All entries shown below must be given again word for word.

Given records: Begin

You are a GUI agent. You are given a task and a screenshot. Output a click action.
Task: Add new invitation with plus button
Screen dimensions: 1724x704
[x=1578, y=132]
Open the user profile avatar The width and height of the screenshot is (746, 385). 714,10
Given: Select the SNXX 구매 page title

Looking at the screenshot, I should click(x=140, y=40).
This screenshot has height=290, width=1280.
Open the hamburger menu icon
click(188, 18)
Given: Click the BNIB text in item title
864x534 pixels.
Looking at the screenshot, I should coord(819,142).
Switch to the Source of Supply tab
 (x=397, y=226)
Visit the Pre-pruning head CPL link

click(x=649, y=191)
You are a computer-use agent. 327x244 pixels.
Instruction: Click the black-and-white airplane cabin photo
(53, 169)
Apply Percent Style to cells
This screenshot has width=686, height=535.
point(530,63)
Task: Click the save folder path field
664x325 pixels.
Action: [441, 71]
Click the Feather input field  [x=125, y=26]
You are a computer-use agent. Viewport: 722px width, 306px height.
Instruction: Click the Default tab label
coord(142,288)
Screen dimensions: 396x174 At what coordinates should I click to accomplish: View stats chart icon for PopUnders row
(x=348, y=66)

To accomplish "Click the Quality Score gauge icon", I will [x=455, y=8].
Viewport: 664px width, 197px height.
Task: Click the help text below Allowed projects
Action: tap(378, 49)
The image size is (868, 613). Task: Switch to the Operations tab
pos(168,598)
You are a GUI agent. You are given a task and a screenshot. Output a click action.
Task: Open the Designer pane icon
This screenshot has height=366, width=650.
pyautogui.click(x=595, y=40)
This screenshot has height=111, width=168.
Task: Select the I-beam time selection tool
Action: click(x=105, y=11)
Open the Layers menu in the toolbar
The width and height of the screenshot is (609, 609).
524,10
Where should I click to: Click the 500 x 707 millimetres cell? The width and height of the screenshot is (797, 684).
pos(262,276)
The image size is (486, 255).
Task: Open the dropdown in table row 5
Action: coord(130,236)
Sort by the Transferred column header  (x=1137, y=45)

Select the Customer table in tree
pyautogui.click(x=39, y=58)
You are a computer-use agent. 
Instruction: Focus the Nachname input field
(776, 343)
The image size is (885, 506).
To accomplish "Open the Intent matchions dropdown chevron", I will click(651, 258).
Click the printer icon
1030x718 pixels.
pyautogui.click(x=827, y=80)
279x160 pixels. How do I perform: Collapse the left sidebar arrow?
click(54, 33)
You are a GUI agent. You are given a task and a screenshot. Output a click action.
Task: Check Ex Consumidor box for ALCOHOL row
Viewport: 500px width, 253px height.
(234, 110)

Given records: End

Expected output >>
You are a GUI agent. You are given a task and a screenshot. Output a click action.
Task: Add new invitation with plus button
Screen dimensions: 1724x704
[x=1578, y=132]
Open the user profile avatar The width and height of the screenshot is (746, 385). 714,10
Given: Select the SNXX 구매 page title

Looking at the screenshot, I should click(x=140, y=40).
This screenshot has height=290, width=1280.
Open the hamburger menu icon
click(188, 18)
Given: Click the BNIB text in item title
864x534 pixels.
Looking at the screenshot, I should coord(819,142).
Switch to the Source of Supply tab
 (x=397, y=226)
Visit the Pre-pruning head CPL link

click(x=649, y=191)
You are a computer-use agent. 327x244 pixels.
Instruction: Click the black-and-white airplane cabin photo
(53, 169)
Apply Percent Style to cells
This screenshot has width=686, height=535.
point(530,63)
Task: Click the save folder path field
664x325 pixels.
Action: [441, 71]
Click the Feather input field  [x=125, y=26]
You are a computer-use agent. Viewport: 722px width, 306px height.
Instruction: Click the Default tab label
coord(142,288)
Screen dimensions: 396x174 At what coordinates should I click to accomplish: View stats chart icon for PopUnders row
(x=348, y=66)

To accomplish "Click the Quality Score gauge icon", I will [x=455, y=8].
Viewport: 664px width, 197px height.
Task: Click the help text below Allowed projects
Action: tap(378, 49)
The image size is (868, 613). Task: Switch to the Operations tab
pos(168,598)
You are a GUI agent. You are given a task and a screenshot. Output a click action.
Task: Open the Designer pane icon
This screenshot has height=366, width=650.
pyautogui.click(x=595, y=40)
This screenshot has height=111, width=168.
Task: Select the I-beam time selection tool
Action: click(x=105, y=11)
Open the Layers menu in the toolbar
The width and height of the screenshot is (609, 609).
524,10
Where should I click to: Click the 500 x 707 millimetres cell? The width and height of the screenshot is (797, 684).
pos(262,276)
The image size is (486, 255).
Task: Open the dropdown in table row 5
Action: coord(130,236)
Sort by the Transferred column header  (x=1137, y=45)

Select the Customer table in tree
pyautogui.click(x=39, y=58)
You are a computer-use agent. 
Instruction: Focus the Nachname input field
(776, 343)
The image size is (885, 506).
To accomplish "Open the Intent matchions dropdown chevron", I will click(651, 258).
Click the printer icon
1030x718 pixels.
pyautogui.click(x=827, y=80)
279x160 pixels. How do I perform: Collapse the left sidebar arrow?
click(54, 33)
You are a GUI agent. You are given a task and a screenshot. Output a click action.
Task: Check Ex Consumidor box for ALCOHOL row
Viewport: 500px width, 253px height.
(234, 110)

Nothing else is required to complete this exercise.